GLOBAL – Several large Dutch pension funds have now decided to exclude Wal-Mart from their investment universe after efforts to engage with the US retailer over poor labour conditions failed.

Earlier this week, the €140bn asset manager PGGM and the metal schemes PME (€33bn) and PMT (€47bn) announced that they would divest from the company.

The €292bn civil service scheme ABP divested its stake in the company last year.
 
In a statement, PGGM said: "Wal-Mart doesn't want to meet our concerns about the tense labour relations at the company in its home market, and the company's board is not open to a fruitful dialogue with its shareholder.

"The company limits the options for its employees joining unions, which is contrary to the international labour guidelines of the ILO as well as its own code of conduct for its suppliers."

PGGM added that several requests for further information about the alleged corruption case involving Wal-Mart subsidiary Walmex last year remained unanswered.

It said the retailer had also failed to give the pension fund the opportunity to address the company's independent board members directly.

PGGM, the provider for the large Dutch healthcare pension fund PFZW, had a stake of approximately €200m in Wal-Mart.

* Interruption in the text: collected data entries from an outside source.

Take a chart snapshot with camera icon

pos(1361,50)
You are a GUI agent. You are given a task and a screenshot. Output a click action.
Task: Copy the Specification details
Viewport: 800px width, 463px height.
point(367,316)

At the start of 2012, ABP decided to withdraw its investments in the US retailer, arguing that its staff policy "violated international ILO guidelines", in particular with regards to labour conditions and the ability for staff to organise themselves through unions.

MN, the asset manager for both PME and PMT, said its clients had a stake worth approximately €45m in Wal-Mart shares and bonds.

MN added that it has also divested its €15m equity stake in Indian gas company Gail for its failure to implement a policy to prevent human rights violations.

Chris Douma, head of responsible investments at MN, said: "Companies that don't take their social responsibly seriously could also run added corporate risks."

Wal-Mart declined to comment.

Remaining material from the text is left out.